Homily for the Twentieth Sunday, year A.18 Aug 2017, by Sermons in
Reflecting on our readings today reminds me of Jesus’ encounter with the Samaritan woman at the well. Jesus said t the woman at the well, “You [Samaritans] do not know what you worship; we [Jews] do know what we worship, for salvation comes from the Jews” (Jn. 4:22). In other words, salvation comes through the Jews to everyone.
Prophet Isaiah tells us in our first reading that salvation, the Messianic kingdom is not exclusively Jewish. Salvation has nothing to do with race or color but for everyone who believes. Isaiah used the word “foreigner” for none Jews; he said, foreigners who join themselves to the Lord, minister to him, serve him, and love the name of the Lord will be saved.
God does not give up on his children. We are all God’s children, from every race, color, and nation, and even the non-Christians. God created all of us, but there’s only one way to be saved; by joining yourself with the Lord.
Many Jews refused to join themselves with the Lord; they called Jesus a carpenter, the son of Mary and Joseph, and not the Lord. Still, God did not give up on them. God called Paul to be an apostle to the Gentiles, to do wonders in his name among the non-Jews to make the Jews jealous that they might come back to salvation. St. Paul Said, “I glorify my ministry in order to make my own flesh and blood jealous, and thus save some of them.” Even Jesus himself in our gospel passage for today withdrew from Jewish territory into the district of Tyre and Sidon, a pagan territory, he brought salvation to the people just as he brought it to the Jews. While Jesus was in that territory, a woman, a Canaanite, a foreigner, to use the word of the prophet Isaiah, chose to join herself with the Lord.
The Canaanites were considered by the Jews as enemies, pagans who worship different gods, they were to have no contact with the Israelites in any way, but when Jesus stepped into their territory, a bold and courageous woman from that district came out and started shouting, “Have mercy on me, Lord, Son of David; my daughter is tormented by a demon.” Jesus pretended not to notice her, his apostles pleaded with him to give her what she wanted because her shout was becoming embarrassing, but Jesus said he was only sent to the lost sheep of the house of Israel and he even called the woman a dog. The woman never minded, her persistence paid off, and Jesus healed her daughter.
God worked wonders among the Gentiles, first because they believed and are also children of God. Secondly, God worked wonders among the Gentiles to make the Jews feel jealous and see reasons to come back to their God. God never gives up on his children, he is always devising means to remind us of the need to come back to him.
Sometimes we feel so unworthy to come back to the Lord, to come back to the Sacraments, to the Sacraments of reconciliation and the Eucharist. We are discouraged by our many failings and weaknesses, but we must learn from the Canaanite woman.

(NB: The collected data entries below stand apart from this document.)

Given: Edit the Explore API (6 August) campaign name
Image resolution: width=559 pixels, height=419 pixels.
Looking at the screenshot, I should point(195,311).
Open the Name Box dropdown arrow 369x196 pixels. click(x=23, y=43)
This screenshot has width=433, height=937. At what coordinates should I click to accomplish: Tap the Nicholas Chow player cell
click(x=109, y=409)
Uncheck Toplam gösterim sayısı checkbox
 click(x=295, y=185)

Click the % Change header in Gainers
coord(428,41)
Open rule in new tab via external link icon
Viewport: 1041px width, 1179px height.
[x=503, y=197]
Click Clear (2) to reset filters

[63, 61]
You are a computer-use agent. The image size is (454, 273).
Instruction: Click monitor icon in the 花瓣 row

She did not let anything hold her back; not the name-calling could hold her back from joining herself to the Lord, not even her pagan background. She may have worshiped idols, but they were all in her past, what mattered to her at that moment when she saw Jesus, was that her salvation has come.
Dear friends, many things may be holding us back but I assure you that God hasn’t given up on you, don’t give up on yourself. Even when your plea seems not to be heard and your efforts are not appreciated, always remember that God knows you by name and he knows you are there. Do not let your cry for help be silenced.